Functional characterization of a novel disaccharide transporter in lobster hepatopancreas.

In animals, the accepted model of carbohydrate digestion and absorption involves reduction of disaccharides into the monosaccharides glucose, fructose, and galactose followed by their individual transmembrane transport into cells. In 2011, a gene for a distinct disaccharide sucrose transporter (SCRT) was found in Drosophila melanogaster and characterized in a yeast expression system. The purpose of the present investigation was to functionally identify and characterize a putative disaccharide transporter analog in the hepatopancreas of the American lobster, Homarus americanus. Purified hepatopancreatic brush-border membrane vesicles (BBMV) were used in transport experiments using 14C-sucrose and a Millipore filter isolation technique.
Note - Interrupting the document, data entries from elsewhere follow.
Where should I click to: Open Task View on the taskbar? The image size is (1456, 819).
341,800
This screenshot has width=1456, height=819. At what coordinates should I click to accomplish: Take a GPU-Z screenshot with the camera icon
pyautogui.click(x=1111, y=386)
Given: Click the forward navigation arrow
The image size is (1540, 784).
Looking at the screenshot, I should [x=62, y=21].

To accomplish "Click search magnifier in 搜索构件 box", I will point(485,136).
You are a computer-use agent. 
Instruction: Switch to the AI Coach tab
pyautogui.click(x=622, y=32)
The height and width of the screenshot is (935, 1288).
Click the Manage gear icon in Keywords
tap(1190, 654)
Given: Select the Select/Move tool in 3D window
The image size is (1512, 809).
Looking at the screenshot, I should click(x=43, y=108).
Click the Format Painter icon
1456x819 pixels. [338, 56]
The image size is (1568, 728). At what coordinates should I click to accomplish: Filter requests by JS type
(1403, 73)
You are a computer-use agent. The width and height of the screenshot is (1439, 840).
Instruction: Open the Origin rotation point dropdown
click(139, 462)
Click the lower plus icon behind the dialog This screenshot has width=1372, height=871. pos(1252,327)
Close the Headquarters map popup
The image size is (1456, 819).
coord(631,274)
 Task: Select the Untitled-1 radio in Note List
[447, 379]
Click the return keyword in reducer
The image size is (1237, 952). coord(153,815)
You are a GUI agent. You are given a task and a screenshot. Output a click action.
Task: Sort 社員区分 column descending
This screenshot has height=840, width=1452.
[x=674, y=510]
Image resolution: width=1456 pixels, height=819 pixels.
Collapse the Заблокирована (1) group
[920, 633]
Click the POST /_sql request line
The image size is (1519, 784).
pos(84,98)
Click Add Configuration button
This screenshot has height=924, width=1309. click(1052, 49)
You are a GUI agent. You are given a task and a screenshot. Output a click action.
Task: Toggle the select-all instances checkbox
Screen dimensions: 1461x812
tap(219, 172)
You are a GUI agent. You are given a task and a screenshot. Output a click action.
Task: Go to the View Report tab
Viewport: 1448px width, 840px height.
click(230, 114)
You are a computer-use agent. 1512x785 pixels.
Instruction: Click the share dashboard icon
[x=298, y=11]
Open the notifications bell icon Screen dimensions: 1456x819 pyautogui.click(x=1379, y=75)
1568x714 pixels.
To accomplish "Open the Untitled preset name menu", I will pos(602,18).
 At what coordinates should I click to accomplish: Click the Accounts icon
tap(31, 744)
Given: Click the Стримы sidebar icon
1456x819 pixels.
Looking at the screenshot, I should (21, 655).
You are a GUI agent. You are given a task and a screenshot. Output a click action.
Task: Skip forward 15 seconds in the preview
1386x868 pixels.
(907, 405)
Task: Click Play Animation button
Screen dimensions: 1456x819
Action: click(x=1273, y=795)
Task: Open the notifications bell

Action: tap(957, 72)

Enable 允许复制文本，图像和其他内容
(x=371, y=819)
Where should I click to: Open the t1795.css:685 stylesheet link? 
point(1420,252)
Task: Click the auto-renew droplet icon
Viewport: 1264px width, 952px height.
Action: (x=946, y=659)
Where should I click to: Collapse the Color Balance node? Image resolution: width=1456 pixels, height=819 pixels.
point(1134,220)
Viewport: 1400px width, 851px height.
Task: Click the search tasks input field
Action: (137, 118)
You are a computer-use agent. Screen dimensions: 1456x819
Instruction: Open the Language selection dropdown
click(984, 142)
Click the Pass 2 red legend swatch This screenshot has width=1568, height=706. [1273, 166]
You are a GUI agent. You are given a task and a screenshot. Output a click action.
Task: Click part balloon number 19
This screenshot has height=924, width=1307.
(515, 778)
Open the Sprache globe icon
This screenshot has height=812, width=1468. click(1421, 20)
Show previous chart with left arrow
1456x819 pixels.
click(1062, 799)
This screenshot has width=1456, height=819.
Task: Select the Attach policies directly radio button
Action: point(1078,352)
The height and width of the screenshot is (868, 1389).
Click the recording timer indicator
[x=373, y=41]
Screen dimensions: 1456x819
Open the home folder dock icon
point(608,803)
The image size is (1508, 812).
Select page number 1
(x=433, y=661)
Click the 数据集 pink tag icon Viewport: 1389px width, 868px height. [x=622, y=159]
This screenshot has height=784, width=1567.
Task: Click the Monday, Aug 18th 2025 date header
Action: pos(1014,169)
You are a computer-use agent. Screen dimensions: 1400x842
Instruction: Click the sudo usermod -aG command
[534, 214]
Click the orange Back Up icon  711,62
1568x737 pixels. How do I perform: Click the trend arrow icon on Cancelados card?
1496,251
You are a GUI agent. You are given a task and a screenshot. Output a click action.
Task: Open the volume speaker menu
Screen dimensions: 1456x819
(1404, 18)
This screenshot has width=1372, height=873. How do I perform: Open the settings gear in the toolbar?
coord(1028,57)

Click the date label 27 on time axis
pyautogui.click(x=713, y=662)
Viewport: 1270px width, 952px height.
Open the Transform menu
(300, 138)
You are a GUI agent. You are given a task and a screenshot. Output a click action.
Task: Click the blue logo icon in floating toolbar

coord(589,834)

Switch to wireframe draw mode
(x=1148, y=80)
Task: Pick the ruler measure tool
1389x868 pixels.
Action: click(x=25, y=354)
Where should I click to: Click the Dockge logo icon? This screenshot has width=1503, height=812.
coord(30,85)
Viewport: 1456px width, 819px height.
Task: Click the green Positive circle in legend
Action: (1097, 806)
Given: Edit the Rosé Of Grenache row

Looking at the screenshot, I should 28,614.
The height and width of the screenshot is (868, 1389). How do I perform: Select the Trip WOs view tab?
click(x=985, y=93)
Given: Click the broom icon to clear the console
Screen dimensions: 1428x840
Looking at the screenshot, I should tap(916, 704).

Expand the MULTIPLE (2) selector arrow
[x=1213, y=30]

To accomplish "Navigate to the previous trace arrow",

In the absence of sodium, an external pH of 4 significantly stimulated the uptake of 14C-sucrose compared to that occurring at pH 5, 6, or 7. At pH 7, increasing external concentrations of sodium increased 14C-sucrose uptake by BBMV in a hyperbolic fashion and this stimulation was significantly reduced when the pH was changed to 4, suggesting that both protons and sodium ions were each capable of driving the uptake of the sugar. In experiments with a variety of monosaccharides, disaccharides, and trisaccharides, used as potential inhibitors of 14C-sucrose uptake, only maltose and trehalose inhibited carrier-mediated 14C-sucrose transport. An additional experiment showed that 20 mM maltose was a competitive inhibitor of 14C-sucrose uptake. The use of a putative lobster SCRT by both maltose and trehalose is nutritionally appropriate for lobsters as they commonly digest glycogen and chitin, polymers of maltose and trehalose, respectively. These findings suggest there is a brush-border proton- or sodium-dependent, hepatopancreatic carrier process, shared by sucrose, maltose, and trehalose, that may function to absorb disaccharides that are produced from digestion of naturally occurring dietary constituents.